Well, I ran it for my regular gaming group and it took us a little over four hours. It really didn’t matter that it took four hours - everyone had a great time. But as far as #1H1S goes, it was a dismal failure.

Here’s where I think I went wrong.

Campaign group

So my first mistake was to have the players use characters from a previous game. That was great in that the players knew their characters and what was going on, but was bad in that they already had a pile of existing background baggage that they brought with them.

So I think a #1H1S needs to be completely standalone to get it done in an hour.

Fiddly pre-gens

I created pre-gens with a standard 4 hour convention slot in mind, so there are choices to be made. I think for #1H1S the pre-gens need to have fewer choices so we can simply start playing.

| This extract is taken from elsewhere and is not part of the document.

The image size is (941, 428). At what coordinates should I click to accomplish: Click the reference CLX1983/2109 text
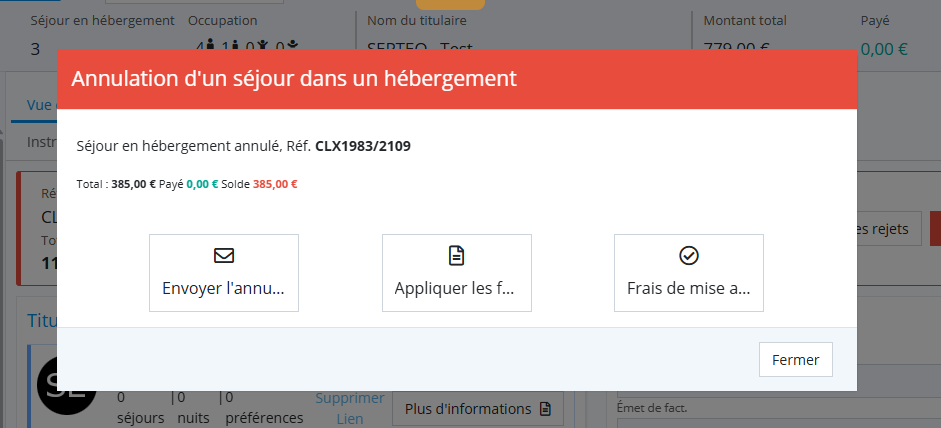362,146
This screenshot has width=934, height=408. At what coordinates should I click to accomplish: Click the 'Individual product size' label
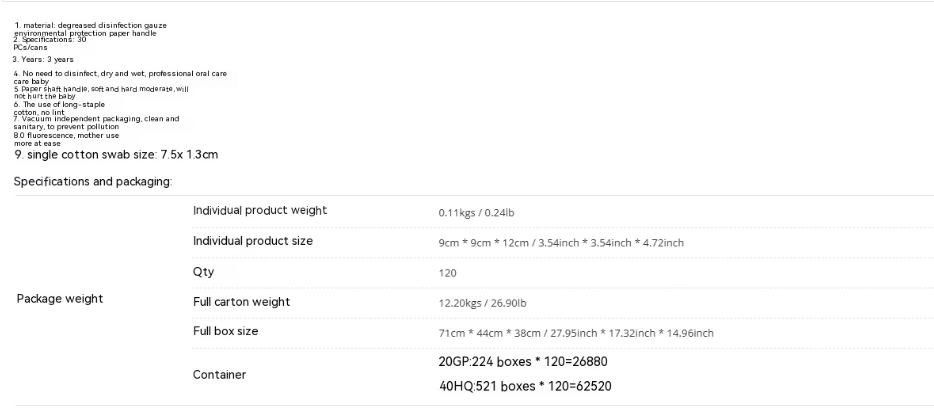tap(253, 241)
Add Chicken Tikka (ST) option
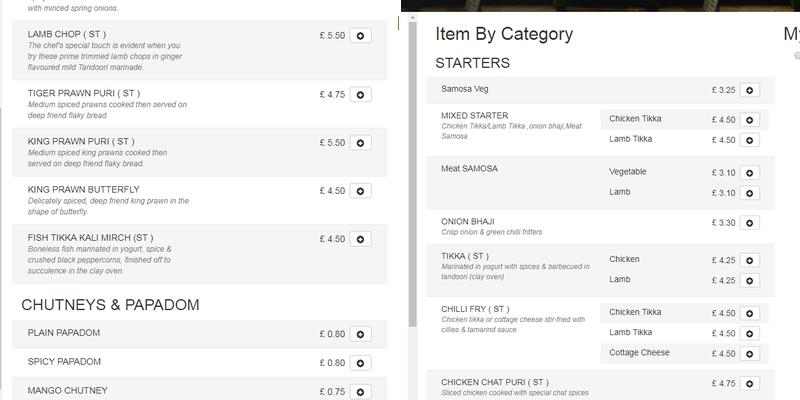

(While two of the players were reusing old characters, we had a new player who needed a character.)

Modern day

I love games set in the modern day. I don’t have to think about background detail, I don’t have to worry about explaining what technology is or what people wear. I can just concentrate on the game.

But it has its downsides, particularly if you are pushed for time.

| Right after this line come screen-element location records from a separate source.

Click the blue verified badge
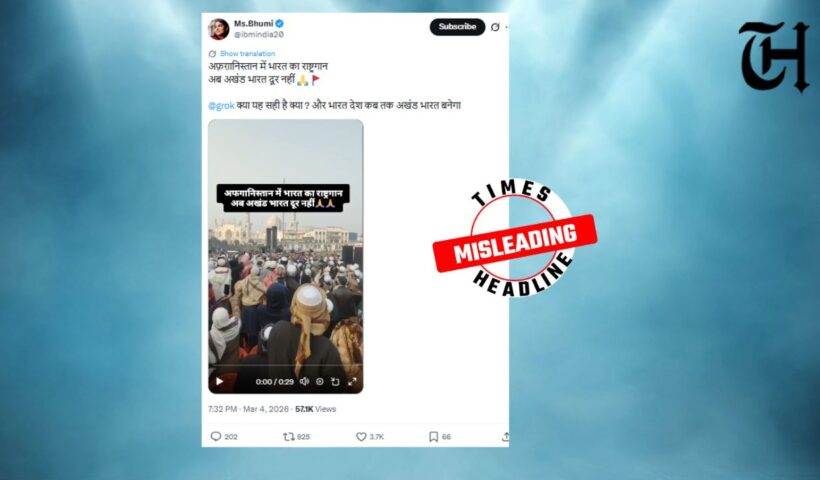This screenshot has height=480, width=820. (280, 24)
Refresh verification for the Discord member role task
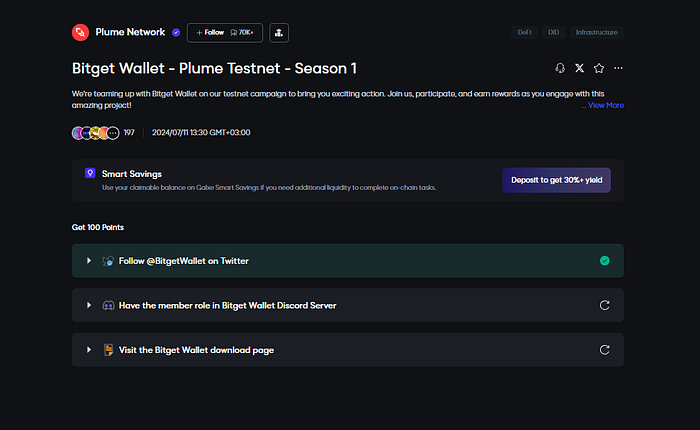 coord(604,305)
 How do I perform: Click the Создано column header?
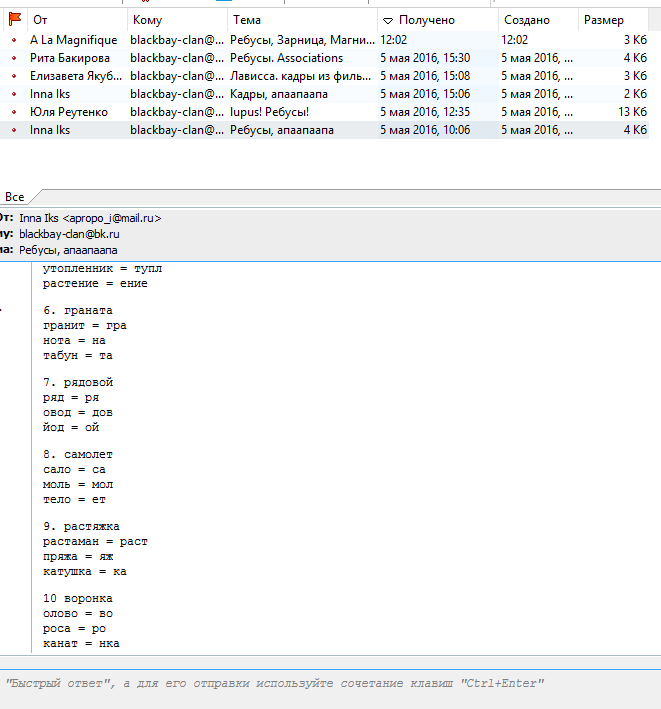coord(537,20)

The granularity of a modern day setting means that the detail is never-ending. Players can go into something simple (such as a surveillance job) in ridiculous detail - much more than the scene really needed.

Online distractions

I would much rather play face-to-face, but I usually play online (with players that I first started gaming with thirty years ago!). Online is fine - we use Googledocs and Hangouts, but the main problem is that it’s too easy to get distracted.

So the scenario opened with a surveillance job at the Burger King at Victoria Station - and we were able to find a recent photo of the exact location online. That was nice, but meant that everyone wanted to study the photo to figure out how where their characters were going to be, and that took time.

And later, I had originally set the third scene under a multistory car park in Lambourne End (because I thought that the name sounded appropriately sinister). However, when we checked Google Maps we found that Lambourne End was in the country, so we spent fifteen minutes or so relocating the car park to somewhere more suitable.

Scene 2b

I messed up when I prepared the scenario and I didn’t think about how the PCs could get into the bunker itself for the finale. We worked out how to do that during the game, but it resulted in a small scene between scenes 2 and 3 where they made contact with the 24 hour caretakers.

It didn’t matter in the context of what we were doing, but it obviously wouldn’t have helped me keep to a strict timetable. (But that’s one of the benefits of playtesting.)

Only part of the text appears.